June 10, 2009, by mandytoomey
When I was teaching high school in California five years ago, we took about 90 students on a weekend retreat to address issues of diversity. One night the boys and girls were taken into two separate rooms and asked to list all the negative messages they had ever heard about the opposite sex. After a couple of hours, the students were brought together in the same room with the boys seated facing the girls.
I felt physically sick as I heard the nauseating and completely inappropriate messages the boys had joked about in their separate room. When it came time for the girls to discuss their feelings about the messages, the stories of sexual abuse began pouring out.
When I first proposed writing a blog to address the disturbing trend of rape simulation video games, I had no idea it would bring me back to that weekend, but, in reading the online comments about these video games, I could hear echoes of the jokes, the stories, and the pain from the retreat.

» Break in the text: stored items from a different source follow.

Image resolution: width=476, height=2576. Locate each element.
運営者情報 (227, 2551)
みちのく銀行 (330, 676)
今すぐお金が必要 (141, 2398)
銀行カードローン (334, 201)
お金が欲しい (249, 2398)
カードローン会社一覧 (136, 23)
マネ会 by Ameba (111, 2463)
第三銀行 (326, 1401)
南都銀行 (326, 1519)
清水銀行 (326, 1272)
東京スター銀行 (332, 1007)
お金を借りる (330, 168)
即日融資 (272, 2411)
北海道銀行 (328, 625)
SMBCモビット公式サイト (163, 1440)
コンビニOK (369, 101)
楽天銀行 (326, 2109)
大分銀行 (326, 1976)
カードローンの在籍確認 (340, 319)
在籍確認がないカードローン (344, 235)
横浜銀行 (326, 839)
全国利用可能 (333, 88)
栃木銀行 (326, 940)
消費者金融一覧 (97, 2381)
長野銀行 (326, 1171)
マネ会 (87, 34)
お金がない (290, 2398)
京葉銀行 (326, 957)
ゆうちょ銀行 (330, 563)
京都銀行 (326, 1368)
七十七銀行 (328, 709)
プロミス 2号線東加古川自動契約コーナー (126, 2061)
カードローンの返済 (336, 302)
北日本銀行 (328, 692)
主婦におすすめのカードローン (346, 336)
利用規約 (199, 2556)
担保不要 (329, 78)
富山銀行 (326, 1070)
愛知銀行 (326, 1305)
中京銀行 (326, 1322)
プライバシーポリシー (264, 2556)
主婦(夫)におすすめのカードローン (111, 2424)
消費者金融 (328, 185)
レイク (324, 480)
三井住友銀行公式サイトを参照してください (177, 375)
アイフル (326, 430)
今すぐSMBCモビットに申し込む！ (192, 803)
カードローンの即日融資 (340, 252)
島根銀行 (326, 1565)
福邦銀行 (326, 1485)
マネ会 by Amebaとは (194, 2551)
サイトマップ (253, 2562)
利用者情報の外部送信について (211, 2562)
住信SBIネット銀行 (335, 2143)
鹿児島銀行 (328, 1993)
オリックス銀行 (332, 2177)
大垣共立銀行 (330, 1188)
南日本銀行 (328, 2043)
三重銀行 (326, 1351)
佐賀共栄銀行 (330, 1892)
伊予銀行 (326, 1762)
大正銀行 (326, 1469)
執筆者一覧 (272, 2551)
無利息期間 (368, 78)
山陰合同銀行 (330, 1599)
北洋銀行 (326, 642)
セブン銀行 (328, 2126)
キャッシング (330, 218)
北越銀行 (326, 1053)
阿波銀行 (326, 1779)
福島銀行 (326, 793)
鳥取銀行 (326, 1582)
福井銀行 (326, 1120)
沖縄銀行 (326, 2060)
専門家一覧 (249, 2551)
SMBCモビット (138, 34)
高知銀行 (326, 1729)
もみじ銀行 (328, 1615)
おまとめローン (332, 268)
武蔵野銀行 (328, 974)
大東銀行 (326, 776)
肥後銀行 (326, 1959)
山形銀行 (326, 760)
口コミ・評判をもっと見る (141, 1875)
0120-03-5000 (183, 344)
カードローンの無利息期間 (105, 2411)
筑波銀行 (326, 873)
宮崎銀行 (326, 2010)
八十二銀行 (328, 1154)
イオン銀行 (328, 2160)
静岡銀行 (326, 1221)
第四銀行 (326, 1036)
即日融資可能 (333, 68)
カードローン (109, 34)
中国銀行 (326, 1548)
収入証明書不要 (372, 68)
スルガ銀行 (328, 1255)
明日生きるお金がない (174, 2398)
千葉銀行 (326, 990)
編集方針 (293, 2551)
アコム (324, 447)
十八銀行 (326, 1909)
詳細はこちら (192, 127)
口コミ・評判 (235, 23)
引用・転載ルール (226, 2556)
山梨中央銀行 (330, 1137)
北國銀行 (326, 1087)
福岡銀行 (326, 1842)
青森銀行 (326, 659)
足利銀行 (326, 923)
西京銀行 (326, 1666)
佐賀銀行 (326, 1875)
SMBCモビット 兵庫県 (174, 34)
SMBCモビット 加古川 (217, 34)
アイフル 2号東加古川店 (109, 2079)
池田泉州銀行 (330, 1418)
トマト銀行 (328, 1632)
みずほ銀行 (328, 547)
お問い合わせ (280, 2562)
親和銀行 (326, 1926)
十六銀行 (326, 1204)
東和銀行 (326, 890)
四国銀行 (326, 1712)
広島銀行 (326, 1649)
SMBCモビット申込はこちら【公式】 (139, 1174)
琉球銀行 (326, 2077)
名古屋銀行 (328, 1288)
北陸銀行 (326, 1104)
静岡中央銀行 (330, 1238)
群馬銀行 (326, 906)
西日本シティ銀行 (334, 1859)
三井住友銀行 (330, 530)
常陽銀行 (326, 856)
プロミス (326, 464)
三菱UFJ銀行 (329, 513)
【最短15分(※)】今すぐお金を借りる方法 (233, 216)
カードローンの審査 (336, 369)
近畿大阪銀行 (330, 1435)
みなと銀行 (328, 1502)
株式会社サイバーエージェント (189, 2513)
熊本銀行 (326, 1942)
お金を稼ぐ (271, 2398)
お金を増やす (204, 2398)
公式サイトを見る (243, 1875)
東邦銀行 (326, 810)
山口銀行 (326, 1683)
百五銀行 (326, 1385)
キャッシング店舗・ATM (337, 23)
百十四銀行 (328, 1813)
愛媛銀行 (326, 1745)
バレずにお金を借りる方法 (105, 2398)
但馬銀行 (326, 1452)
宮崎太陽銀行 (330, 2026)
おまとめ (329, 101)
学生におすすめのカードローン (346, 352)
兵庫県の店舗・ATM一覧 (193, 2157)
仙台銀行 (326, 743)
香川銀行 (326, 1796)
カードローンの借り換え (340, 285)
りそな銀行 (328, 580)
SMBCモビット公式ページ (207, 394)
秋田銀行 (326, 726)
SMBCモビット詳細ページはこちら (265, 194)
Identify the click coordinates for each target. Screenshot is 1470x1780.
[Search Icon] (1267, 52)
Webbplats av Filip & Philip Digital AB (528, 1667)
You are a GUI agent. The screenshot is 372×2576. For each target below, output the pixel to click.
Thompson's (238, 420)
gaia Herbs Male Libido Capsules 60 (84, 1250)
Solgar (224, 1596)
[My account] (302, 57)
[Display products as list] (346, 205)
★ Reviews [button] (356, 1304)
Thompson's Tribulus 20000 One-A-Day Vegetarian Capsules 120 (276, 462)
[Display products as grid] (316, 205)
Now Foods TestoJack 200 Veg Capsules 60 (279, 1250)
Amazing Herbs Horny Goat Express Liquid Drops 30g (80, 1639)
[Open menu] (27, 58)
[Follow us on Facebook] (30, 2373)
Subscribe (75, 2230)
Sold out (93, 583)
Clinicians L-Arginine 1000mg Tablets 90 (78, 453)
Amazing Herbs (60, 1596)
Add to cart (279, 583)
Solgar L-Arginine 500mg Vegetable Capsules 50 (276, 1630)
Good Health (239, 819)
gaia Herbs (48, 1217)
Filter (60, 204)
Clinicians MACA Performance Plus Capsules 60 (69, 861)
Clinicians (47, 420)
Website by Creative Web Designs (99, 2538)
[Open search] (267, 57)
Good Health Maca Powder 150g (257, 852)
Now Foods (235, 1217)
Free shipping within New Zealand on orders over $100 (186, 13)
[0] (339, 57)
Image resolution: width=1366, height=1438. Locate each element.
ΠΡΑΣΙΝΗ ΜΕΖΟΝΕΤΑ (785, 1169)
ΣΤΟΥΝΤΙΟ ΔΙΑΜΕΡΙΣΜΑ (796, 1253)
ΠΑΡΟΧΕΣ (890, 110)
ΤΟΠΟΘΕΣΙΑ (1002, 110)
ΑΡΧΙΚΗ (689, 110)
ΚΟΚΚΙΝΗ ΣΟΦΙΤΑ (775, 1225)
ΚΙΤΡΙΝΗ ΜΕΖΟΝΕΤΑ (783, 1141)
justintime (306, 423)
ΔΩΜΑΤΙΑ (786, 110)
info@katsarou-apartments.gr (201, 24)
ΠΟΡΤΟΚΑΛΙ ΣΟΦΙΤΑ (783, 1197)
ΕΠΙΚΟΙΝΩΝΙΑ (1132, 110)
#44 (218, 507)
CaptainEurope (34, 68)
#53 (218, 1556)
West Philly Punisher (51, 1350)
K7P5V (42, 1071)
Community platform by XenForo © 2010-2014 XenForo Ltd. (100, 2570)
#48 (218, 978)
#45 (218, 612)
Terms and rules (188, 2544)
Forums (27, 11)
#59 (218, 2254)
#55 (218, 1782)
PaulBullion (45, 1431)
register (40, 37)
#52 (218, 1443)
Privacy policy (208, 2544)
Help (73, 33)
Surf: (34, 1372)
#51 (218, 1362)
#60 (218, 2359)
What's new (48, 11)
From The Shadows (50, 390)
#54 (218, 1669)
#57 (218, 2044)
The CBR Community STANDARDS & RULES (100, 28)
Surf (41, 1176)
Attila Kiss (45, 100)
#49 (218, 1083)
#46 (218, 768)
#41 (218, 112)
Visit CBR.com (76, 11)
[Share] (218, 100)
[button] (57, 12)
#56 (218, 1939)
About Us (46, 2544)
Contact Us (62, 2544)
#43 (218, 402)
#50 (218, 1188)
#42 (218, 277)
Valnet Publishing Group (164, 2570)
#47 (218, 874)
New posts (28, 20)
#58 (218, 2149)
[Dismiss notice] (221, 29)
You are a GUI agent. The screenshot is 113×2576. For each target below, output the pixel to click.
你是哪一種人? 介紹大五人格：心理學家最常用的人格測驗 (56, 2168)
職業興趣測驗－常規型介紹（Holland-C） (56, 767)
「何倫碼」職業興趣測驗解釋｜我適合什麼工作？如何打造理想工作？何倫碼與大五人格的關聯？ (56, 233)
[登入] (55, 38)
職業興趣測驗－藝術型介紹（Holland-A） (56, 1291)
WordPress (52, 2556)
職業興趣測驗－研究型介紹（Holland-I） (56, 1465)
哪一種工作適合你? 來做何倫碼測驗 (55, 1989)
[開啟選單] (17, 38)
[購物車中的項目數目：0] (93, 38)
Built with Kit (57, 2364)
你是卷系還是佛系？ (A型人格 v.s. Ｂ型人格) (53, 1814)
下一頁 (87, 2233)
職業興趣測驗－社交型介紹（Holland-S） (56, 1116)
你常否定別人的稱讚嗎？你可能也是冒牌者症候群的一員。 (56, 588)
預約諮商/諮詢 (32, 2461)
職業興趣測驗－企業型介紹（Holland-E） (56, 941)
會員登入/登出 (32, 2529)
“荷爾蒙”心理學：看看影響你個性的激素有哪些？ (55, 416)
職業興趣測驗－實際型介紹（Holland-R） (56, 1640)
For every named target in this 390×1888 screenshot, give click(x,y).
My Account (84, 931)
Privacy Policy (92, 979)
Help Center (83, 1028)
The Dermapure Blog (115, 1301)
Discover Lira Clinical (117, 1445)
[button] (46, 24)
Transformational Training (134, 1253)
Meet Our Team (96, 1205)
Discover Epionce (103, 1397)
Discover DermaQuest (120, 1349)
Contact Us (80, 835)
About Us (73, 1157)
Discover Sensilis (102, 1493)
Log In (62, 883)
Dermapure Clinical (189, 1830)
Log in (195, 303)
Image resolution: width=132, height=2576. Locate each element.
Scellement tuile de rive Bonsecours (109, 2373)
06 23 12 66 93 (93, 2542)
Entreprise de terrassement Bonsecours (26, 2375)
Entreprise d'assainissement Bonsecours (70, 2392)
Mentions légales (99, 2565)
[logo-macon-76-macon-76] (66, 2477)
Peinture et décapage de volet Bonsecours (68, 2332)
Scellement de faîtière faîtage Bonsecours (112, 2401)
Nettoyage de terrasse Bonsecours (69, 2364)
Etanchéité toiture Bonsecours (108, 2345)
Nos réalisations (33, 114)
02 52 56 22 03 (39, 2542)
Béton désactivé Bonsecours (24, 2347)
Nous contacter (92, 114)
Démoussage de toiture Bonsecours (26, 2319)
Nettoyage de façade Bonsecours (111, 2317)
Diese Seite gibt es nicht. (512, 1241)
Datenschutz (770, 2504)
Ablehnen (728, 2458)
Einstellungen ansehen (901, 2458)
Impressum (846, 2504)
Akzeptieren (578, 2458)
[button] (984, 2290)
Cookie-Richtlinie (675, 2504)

Many people (myself included) had never been exposed to rape simulation games even though one of the first offenders, RapeLay, created by the Japanese game design company Illusion Software, came out in 2006. It seems like most of the buzz, indignant or otherwise, didn’t really start until this past spring when a new game, Stockholm: An Exploration of True Love, “in which you must abuse your kidnapped victim to get her to fall in love with you,” started to sell on Amazon. (This game has since been banned by Amazon.)